Australia Ready For Shenzhou Emergency
Australian authorities are ready to rescue China's next astronauts in the event that the Shenzhou 6 spacecraft makes an emergency landing in Australia.
Emergency Management Australia, a national body roughly equivalent to FEMA in the USA, has developed procedures for use in the recovery of a stricken spacecraft. EMA has previously prepared for dealing with the recovery and containment of space debris and hazardous materials from satellites. Such an "off the shelf" plan will help to co-ordinate a response to an emergency Shenzhou landing in this nation.
Just days before the launch of China's first manned space mission in October 2003, Chinese authorities issued a request to the Australian government for assistance in the event that the spacecraft landed on the continent. China's first astronaut, Yang Liwei, made several passes over Australia during his mission. After 14 orbits, he landed safely in China's Inner Mongolia region.
A pamphlet issued by the Chinese government after the flight of Shenzhou 5 states that "10 rescue areas both home and abroad were arranged in advance" of the mission. The pamphlet does not give details of the locations, but notes that in addition to these sites (presumably all land-based) Shenzhou 5 had three rescue zones at sea.
The pamphlet states that Shenzhou "has the capability of autonomous return in case of emergency" in addition to a return controlled by an astronaut. Shenzhou 5, which orbited for roughly one day, could have returned after two or three days in space if an earlier landing had not been possible.
On October 8 this year, a report on China's CRI Online Web site noted that "around ten rescue areas have been set up" for the Shenzhou 6 mission. This statement suggests that rescue arrangements are basically the same as they were for Shenzhou 5 in 2003, with some potential uncertainty about the availability of some emergency landing sites.

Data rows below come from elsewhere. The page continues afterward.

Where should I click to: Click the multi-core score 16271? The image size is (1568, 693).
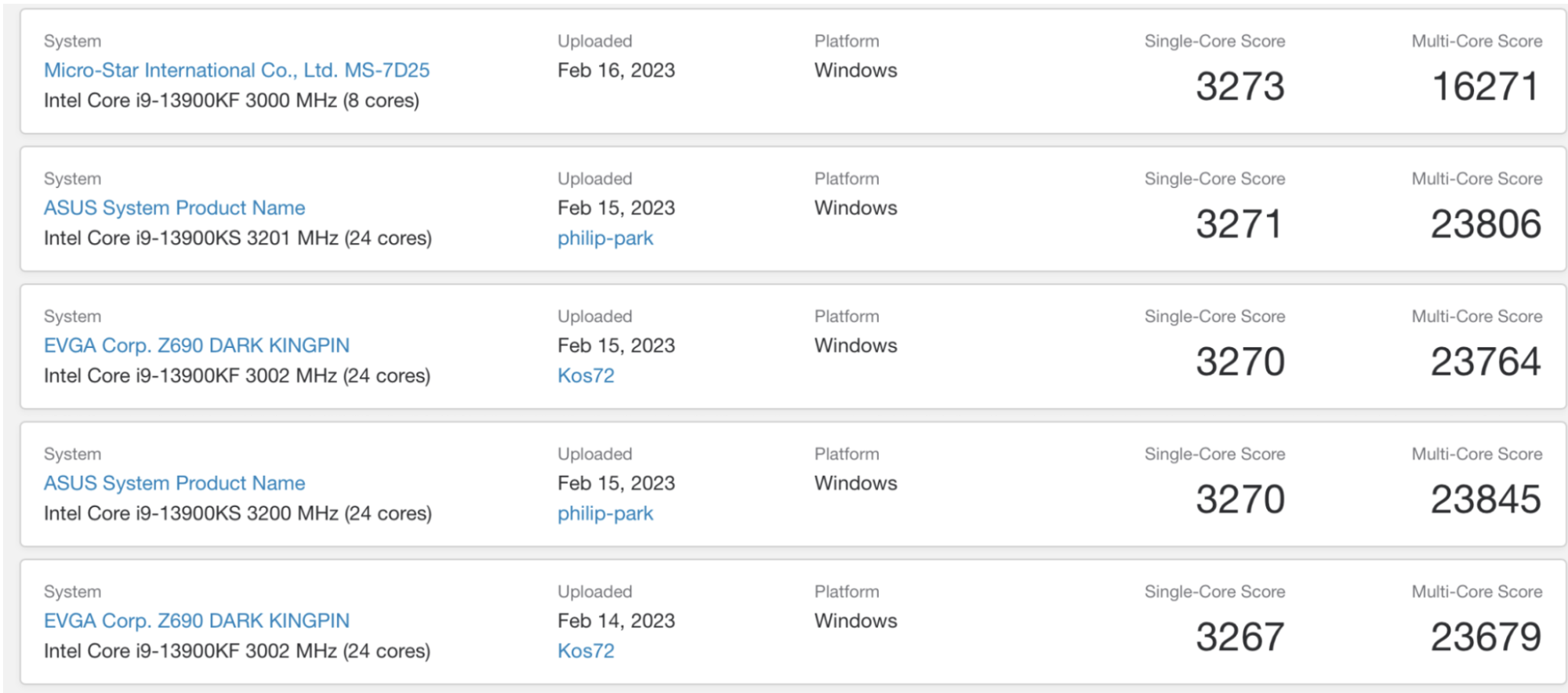click(1485, 86)
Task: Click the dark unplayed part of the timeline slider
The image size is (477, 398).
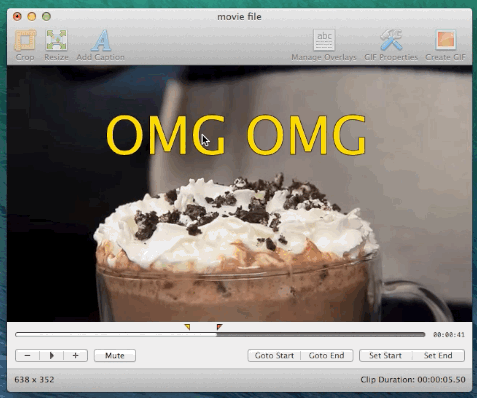Action: click(x=321, y=334)
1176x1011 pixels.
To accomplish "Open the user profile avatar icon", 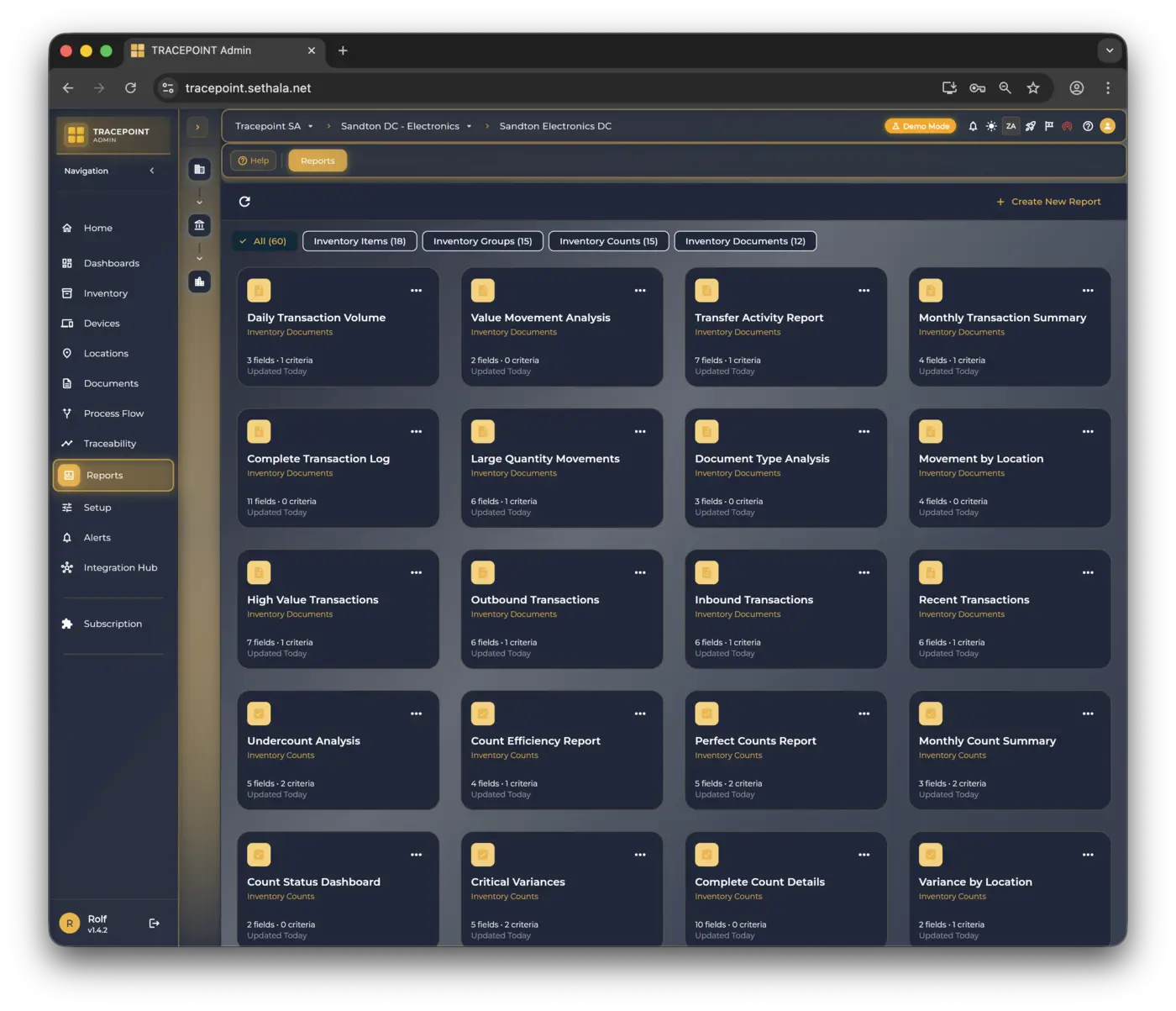I will pyautogui.click(x=1107, y=126).
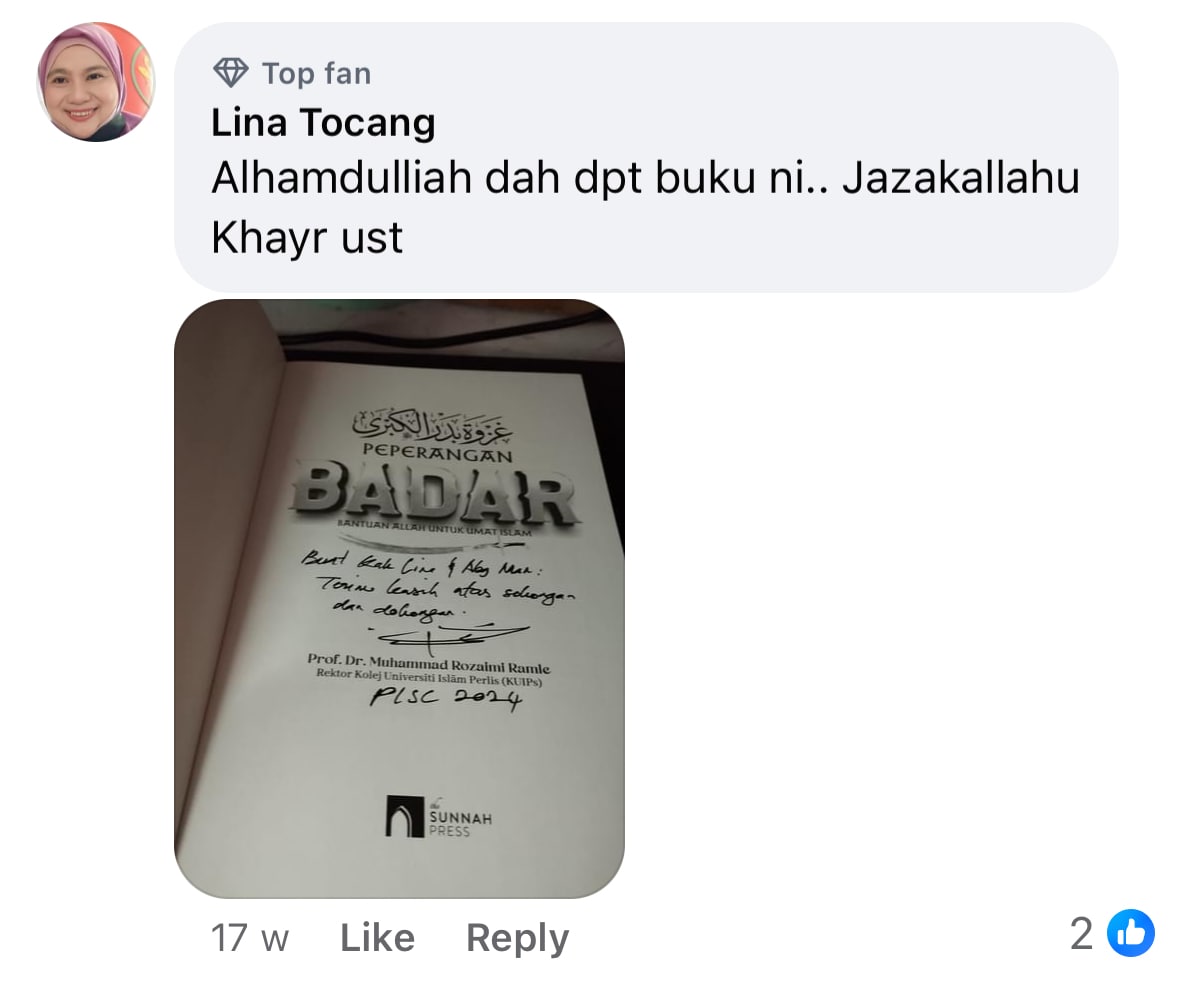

This could be the result of tardy negotiations, or a decision on the part of China not to issue alerts to some places unless they are actually required for a rescue.
In addition to these issues, it's also possible that the recent horrific earthquake in Pakistan, which has produced tens of thousands of casualties, has disrupted the potential availability of any emergency landing sites in South Asia.
Last week, an EMA spokesman informed SpaceDaily that no official request for assistance with the Shenzhou 6 mission had been submitted to the Australian government. But EMA had been monitoring media reports leading up to the mission to help prepare for any contingencies.
The expected launch date for Shenzhou 6 has recently been reported as October 12, assuming that the launch is not delayed. EMA has since told SpaceDaily that as of 4:30 PM on October 10, Sydney time, there had still been no request from China. Nevertheless, EMA was alerting state governments around Australia about the mission, in case of an emergency.
The size of the Australian continent makes it an ideal zone for the emergency recovery of a spacecraft. Australia has also prepared for the recovery of a sample return capsule from the Japanese Hayabusa spacecraft in 2007.
In addition to the emergency landing procedures, CRI Online also noted that two landing sites will also be ready for the pre-planned landing of Shenzhou 6. A landing site near the Jiuquan launch base will be added to the previously used site in Inner Mongolia, to offer more flexibility in the event of bad weather. Recent events in the return of the Space Shuttle Discovery, which had to postpone its landing due to bad weather in Florida, could have influenced this decision.